§ Problem statement: When the line containing "This screenshot has" is found in the data below, give it again along with every later line, exactly; drop the pictures.
━━━ Dataset records ━━━
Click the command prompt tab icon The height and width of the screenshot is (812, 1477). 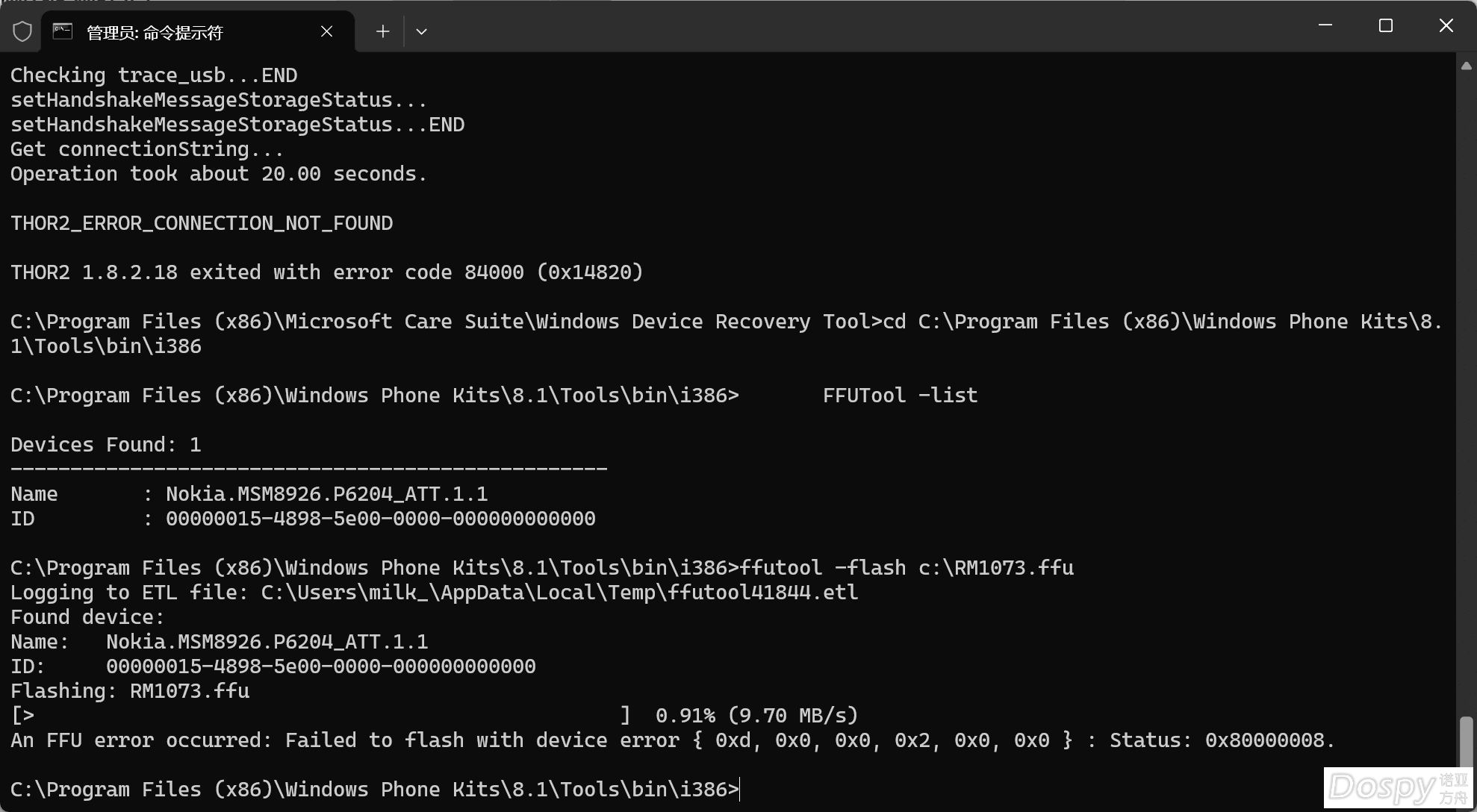pos(63,31)
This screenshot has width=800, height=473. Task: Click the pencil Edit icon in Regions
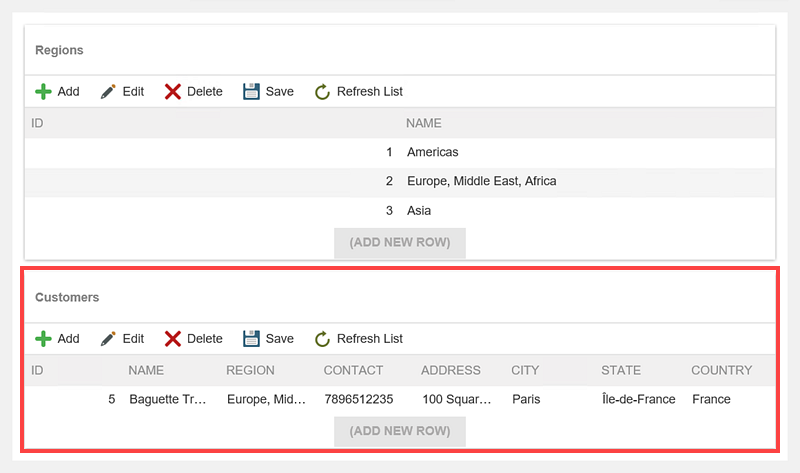tap(108, 92)
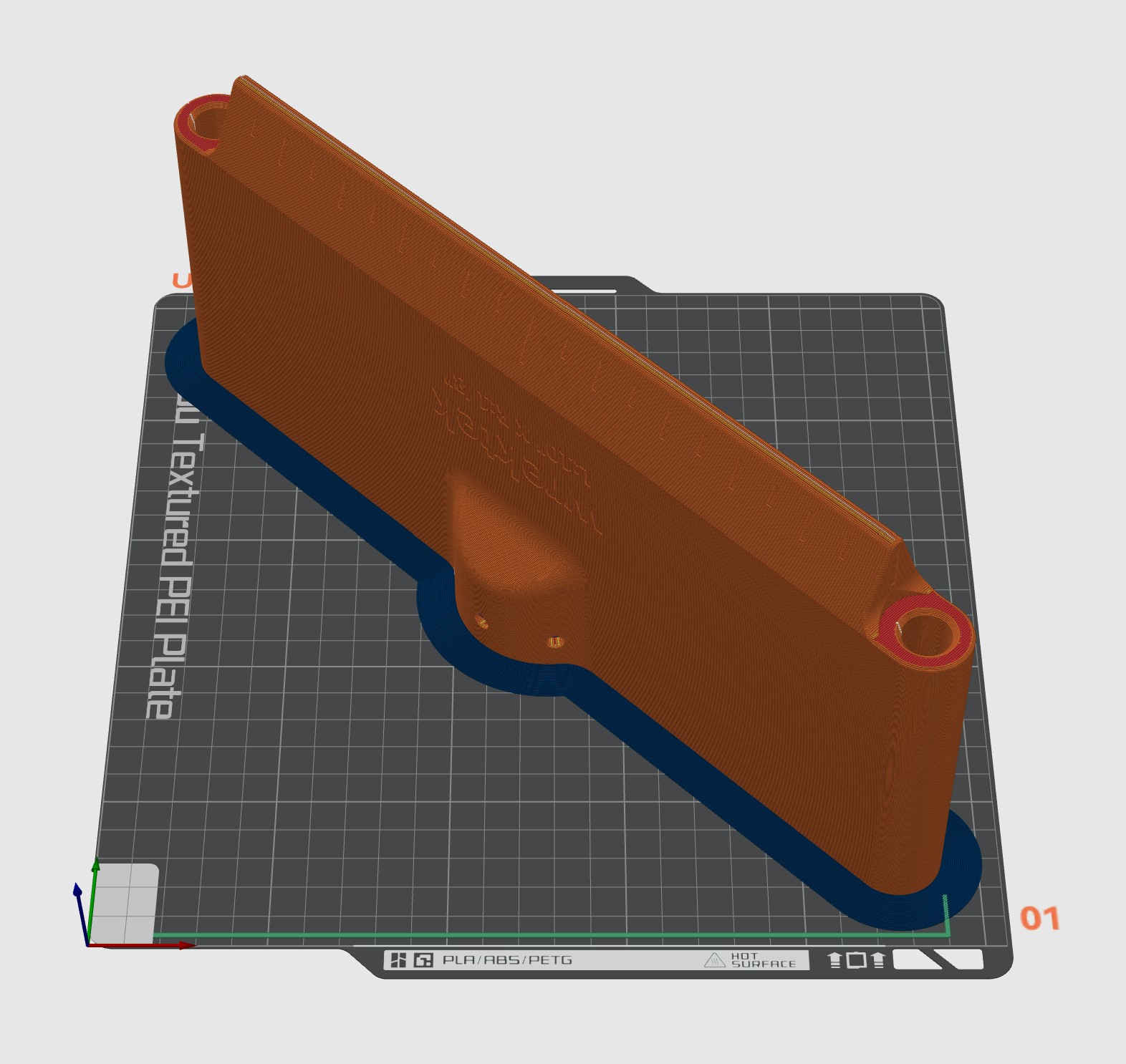
Task: Click the blue Z axis arrow
Action: tap(77, 893)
━━━
§ Response below:
This screenshot has width=800, height=473. Task: Click the pencil Edit icon in Regions
tap(108, 92)
Task: Click the blue Z axis arrow
Action: tap(77, 893)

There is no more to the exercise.